If we assume our reader knows both language A & B, then 1 line in language A
is definitely easier to read than the equivalent 10 lines in language B. Just
because language B looks more familiar does not mean the precise semantics
come across better. A small set of keywords is easier to fit in your head.
Furthermore, in the more verbose language you are forced to spend energy that
could also be spent in thinking about whether the code is correct.

Regular expressions can be properly documented in a multiline style with
comments etc. For a non-trivial regular expression, the previous example
holds: converting the regular expression to a sequence of if-else statements
would easily take 10x the number of lines. On top of that, regular expressions
are implemented efficiently. That said, I do believe comments are necessary
and don't think Perl is a good language to use.

The argument about static typing and verbosity is moot, because static typing
does not have to be _manifest_ typing, since type inference can provide the
advantages of static typing without the verbosity.

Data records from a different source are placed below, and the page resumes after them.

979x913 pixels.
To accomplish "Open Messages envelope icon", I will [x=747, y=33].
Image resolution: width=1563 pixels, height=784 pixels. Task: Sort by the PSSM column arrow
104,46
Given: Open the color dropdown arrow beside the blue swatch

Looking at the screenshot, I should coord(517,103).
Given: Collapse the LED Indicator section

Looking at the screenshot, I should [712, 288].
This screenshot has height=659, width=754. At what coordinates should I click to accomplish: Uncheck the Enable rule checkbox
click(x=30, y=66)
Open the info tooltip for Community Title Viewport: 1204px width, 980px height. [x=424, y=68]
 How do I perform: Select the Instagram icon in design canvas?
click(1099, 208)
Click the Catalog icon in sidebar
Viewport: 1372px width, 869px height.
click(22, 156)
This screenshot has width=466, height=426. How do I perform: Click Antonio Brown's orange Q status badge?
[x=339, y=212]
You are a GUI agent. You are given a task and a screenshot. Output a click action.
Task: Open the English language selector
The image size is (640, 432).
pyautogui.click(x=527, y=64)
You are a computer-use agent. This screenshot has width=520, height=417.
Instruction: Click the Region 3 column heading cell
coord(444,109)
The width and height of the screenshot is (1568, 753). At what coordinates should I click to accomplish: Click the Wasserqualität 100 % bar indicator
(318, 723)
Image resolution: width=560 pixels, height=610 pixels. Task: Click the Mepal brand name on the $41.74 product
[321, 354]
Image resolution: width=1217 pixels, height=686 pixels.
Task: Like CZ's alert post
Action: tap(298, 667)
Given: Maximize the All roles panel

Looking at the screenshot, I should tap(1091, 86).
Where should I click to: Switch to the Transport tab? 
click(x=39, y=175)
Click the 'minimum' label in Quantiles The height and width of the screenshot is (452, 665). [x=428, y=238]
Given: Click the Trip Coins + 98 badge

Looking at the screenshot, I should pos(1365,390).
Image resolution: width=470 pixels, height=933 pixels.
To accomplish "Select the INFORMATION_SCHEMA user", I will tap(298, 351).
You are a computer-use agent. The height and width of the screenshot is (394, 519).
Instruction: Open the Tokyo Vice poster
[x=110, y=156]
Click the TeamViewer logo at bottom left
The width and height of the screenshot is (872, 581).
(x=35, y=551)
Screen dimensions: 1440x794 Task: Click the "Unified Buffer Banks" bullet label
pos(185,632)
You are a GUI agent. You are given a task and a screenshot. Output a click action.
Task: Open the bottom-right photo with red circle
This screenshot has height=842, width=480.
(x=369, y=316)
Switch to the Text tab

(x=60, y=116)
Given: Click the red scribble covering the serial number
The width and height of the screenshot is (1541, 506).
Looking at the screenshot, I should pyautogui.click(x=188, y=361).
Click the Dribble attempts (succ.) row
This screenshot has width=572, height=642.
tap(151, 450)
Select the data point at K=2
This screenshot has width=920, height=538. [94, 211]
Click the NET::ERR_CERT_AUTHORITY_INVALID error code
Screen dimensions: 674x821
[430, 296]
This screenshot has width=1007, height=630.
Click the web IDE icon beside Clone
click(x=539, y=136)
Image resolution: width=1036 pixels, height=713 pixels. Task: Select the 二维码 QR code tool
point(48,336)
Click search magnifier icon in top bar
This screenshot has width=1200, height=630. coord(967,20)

Regarding taking programming seriously, I don't believe that has very much to
do with the language, but rather with the software engineering process, cf.
[http://www.fastcompany.com/28121/they-write-right-
stuff](http://www.fastcompany.com/28121/they-write-right-stuff)

------
nkozyra
One of the most fascinating people in the early development of language
design.

Can't wait to get that lone, VB6-based UNIVAC emulator a shot. :) Hopefully I
can get the source in case it needs any defishing.